Rallies are very effective at raising awareness in the court of public opinion and demonstrating mass outrage.  We have already held two rallies this year opposing government-imposed taxicab monopolies.  In June, IJ Staff Attorney Bob McNamara led a rally of nearly 100 drivers at the Connecticut state Capitol; two months later we were in Denver, where IJ Staff Attorney Valerie Bayham organized a rally of scores of drivers who have been barred from starting their own taxi companies.
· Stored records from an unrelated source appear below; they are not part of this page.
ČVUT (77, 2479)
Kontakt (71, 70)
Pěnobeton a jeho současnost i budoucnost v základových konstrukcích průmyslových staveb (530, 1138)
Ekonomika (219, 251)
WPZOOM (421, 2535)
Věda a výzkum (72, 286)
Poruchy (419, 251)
Our activism and community outreach efforts raise public awareness and thereby open new battlegrounds for IJ independent of our litigation to help more people who suffer under government’s overreaching arm.  And we will continue to stand on the front lines of those battles, shoulder-to-shoulder with the courageous activists who refuse to forfeit their rights to own property, speak, go to the school of their choice or earn an honest living.

Christina Walsh is the Institute’s director of community organization.